Nanaotechnology, Sultan Qaboos University and in collaboration with

Food and Water Laboratory center in the Ministry of Regional

Municipalities and Water Resources.

Nanotechnology is manipulation of matter on an atomic, molecular

and supramolecular level. Nanotechnology allows to create new

materials with novel chemical and physical properties. During the

investigation, Dr. al-Nu’amani incorporated zinc oxide nanoparticles

with size of 100 nanometers into chitosan and coated polyethylene

films to fabricate antimicrobial packaging. Chitosan is a linear

polysaccharide produced from chitin. Chitin is a major component of

shrimps and crabs’ shells and usually is discarded with the waste.

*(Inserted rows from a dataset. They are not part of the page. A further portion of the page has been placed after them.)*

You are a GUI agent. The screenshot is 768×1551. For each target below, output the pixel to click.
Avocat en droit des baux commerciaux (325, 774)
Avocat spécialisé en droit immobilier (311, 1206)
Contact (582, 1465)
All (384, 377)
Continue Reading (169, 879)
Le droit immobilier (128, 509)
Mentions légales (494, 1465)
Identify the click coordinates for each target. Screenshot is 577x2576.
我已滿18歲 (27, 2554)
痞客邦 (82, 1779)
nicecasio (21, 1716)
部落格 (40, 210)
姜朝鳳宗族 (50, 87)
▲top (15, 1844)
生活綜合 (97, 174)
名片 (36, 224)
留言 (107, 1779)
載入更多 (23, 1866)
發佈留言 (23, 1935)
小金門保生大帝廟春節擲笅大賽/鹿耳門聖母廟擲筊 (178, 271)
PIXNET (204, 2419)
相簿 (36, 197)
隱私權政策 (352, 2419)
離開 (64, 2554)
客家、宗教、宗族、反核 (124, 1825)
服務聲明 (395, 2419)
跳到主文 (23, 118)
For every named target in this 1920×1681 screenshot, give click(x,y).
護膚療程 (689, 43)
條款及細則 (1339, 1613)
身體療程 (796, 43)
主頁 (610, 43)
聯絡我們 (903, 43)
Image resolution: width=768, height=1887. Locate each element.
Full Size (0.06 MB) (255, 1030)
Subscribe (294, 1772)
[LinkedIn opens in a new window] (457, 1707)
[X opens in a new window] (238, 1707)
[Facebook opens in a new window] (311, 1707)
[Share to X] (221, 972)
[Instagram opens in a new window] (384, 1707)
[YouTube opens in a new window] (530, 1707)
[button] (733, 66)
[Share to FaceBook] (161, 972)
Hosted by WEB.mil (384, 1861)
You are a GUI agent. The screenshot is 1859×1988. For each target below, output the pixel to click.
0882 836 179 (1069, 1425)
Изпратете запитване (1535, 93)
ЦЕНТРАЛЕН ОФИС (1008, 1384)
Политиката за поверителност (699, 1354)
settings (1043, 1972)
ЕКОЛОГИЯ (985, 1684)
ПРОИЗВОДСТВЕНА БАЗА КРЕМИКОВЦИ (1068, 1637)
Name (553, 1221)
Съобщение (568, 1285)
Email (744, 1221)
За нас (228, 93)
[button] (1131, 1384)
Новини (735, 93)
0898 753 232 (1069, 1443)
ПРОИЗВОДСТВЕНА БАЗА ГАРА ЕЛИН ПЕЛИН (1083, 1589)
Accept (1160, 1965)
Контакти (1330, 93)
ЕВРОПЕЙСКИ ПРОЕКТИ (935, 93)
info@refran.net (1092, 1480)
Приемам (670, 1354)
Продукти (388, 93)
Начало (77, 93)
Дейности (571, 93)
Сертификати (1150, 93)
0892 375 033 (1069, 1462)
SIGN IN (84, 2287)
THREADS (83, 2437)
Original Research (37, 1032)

The researchers tested the efficiency of the nanocomposite zinc

oxide-chitosan antimicrobial coating for the preservation of vegetables.

Locally grown okra pods were storied in the package with or without

novel nanocomposite coating. The results demonstrated that the

nanocomposite coating reduced the number of bacteria by more than

60% compared to orka stored without it. Moreover, the nanocomposite

coating showed a 2-fold reduction in fungal concentrations in okra

compare to the samples stored in package with chitosan only.

Additionally, the novel nanocoposite coating helped to maintain

moisture and physical and chemical properties of storied okra. This

work proved that the chitosan-ZnO nanocomposite coating not only

maintains the quality of the packed okra, but also retards growth of

microbes significantly. Overall, this study demonstrated that chitosan-

ZnO nanocomposite coating can be used as a potential coating

material for active food packaging applications.